Trenes que 'espabilan' el sueño
Sandra tiene ocho años y ya casi no recuerda lo que es pasar una noche en paz. "Aprieto fuerte la almohada contra la cabeza para no oír los trenes. Ahora, en verano", sonríe con timidez, "da un poco de calor". Tanto ella como sus tres hermanos -Carlos, de 11 años; María José, de 16, y Jesús, de 19- han empeorado sus notas en la escuela desde que viven en medio del "terremoto". Los profesores desconfiaban hasta que un día Sandra se lo explicó: "Mire usted, es que en mi casa no se puede dormir, porque pasan los trenes y nos espabilan el sueño...". Jesús, el padre, carpintero "y, bueno, un poco de todo", paga también, en el trabajo, las consecuencias de no dormir.

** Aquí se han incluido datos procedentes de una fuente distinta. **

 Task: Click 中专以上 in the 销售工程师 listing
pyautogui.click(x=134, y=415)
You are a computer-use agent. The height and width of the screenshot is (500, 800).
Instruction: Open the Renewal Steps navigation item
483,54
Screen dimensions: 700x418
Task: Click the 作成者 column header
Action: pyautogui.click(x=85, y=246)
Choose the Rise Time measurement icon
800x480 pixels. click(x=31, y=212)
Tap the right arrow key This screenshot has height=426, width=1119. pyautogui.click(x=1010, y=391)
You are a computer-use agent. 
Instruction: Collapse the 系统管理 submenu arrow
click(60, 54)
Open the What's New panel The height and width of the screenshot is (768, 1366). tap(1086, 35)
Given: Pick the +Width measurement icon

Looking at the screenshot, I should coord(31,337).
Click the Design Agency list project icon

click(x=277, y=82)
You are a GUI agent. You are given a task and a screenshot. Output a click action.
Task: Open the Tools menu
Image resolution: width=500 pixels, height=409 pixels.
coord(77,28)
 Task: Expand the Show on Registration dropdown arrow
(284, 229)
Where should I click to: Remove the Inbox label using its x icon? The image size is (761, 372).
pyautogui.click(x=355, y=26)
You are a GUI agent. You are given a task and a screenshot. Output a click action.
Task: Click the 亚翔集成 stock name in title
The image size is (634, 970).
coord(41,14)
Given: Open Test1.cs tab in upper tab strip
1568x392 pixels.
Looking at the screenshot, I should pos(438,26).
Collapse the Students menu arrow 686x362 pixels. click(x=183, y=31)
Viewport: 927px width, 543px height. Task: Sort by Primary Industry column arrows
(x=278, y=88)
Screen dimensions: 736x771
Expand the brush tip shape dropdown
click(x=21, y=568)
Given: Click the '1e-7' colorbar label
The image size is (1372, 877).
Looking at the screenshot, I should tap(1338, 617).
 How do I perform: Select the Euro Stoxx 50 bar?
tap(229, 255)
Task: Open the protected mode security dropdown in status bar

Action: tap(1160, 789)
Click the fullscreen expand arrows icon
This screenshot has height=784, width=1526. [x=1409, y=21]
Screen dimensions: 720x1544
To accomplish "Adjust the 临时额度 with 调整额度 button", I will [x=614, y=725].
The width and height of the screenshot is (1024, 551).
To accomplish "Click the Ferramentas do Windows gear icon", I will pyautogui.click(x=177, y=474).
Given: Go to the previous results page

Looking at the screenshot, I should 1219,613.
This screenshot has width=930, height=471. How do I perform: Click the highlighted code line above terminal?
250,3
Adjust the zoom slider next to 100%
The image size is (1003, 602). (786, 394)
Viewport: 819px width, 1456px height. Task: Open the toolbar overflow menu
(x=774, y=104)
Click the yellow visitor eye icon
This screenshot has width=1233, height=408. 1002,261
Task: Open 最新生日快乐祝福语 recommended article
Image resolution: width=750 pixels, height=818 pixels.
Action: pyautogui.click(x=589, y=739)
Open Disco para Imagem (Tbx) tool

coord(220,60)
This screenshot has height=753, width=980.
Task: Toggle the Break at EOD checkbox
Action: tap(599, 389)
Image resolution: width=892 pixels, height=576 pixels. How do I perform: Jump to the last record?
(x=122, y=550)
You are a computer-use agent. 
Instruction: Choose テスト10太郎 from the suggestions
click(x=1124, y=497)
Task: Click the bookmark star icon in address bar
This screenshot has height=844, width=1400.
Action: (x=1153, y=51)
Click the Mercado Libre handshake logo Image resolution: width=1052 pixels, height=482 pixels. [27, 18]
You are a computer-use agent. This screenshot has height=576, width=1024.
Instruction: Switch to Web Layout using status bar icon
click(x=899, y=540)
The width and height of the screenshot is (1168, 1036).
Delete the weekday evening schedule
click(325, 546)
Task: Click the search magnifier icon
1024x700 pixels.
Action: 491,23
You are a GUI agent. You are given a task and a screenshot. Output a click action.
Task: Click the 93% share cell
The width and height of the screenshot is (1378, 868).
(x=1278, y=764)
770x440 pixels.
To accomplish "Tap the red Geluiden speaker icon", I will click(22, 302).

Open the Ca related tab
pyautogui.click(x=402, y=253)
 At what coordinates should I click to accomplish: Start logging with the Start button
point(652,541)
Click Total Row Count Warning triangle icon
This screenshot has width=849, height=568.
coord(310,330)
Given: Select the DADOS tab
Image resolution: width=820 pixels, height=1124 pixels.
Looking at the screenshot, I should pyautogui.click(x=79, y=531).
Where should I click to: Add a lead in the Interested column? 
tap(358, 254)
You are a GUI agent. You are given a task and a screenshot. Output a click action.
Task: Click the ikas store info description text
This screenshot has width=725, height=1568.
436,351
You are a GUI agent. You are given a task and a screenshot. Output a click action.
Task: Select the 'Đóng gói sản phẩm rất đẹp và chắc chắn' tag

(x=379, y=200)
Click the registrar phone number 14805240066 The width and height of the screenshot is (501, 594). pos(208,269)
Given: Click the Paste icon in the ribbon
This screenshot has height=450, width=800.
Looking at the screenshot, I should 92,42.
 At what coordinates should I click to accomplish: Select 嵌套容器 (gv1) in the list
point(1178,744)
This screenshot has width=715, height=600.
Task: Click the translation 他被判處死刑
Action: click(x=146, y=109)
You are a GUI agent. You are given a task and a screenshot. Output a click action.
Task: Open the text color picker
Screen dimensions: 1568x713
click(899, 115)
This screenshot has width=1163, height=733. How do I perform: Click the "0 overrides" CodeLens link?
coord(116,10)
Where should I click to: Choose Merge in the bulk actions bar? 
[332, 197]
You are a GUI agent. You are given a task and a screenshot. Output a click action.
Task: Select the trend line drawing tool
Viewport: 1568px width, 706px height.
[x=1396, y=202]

Y María José, que sufre del corazón -"¡Ay! Esos pitidos de los trenes, qué sobresaltos me dan"-, y el abuelo, de 83 años, a quien el médico recomendó reposo...
Todos esperan con impaciencia que una respuesta de la Comunidad alivie su angustia y su cansancio. Que alguien con "responsabilidad" se pase por allí para ver cómo se desprenden los azulejos de la cocina al paso de un mercancías, cómo doña María, de 64 años, puede extender su escoba desde la terraza y tocar los trenes que pasan. "Y la intimidad, hija de mi alma, que si salgo a tomar el fresco por la noche, en camisón, igual que yo los veo a ellos, ellos me ven a mí...". "Ellos" son los pasajeros, testigos inconscientes del drama de estas cuatro familias.
Un drama que puede durar lo que el "silencio administrativo": toda la vida. "No podemos irnos ahora y empezar a pagar otro piso. Aparte de que, por supuesto, éste ya no nos lo compraría nadie, ha perdido todo su valor: ¿quién se va a meter en una casa sin calefacción, llena de grietas y con el ruido de los trenes de fondo?", se pregunta Jesús, que añade, pensativo: "Además, vendérselo a otra persona humilde del barrio sería engañarla. Porque hay que estar muy ciego para meterse aquí. Y lo que no quiero para mí no lo quiero para nadie".
Sandra mira fijamente mientras su padre pronuncia estas palabras, y sonríe.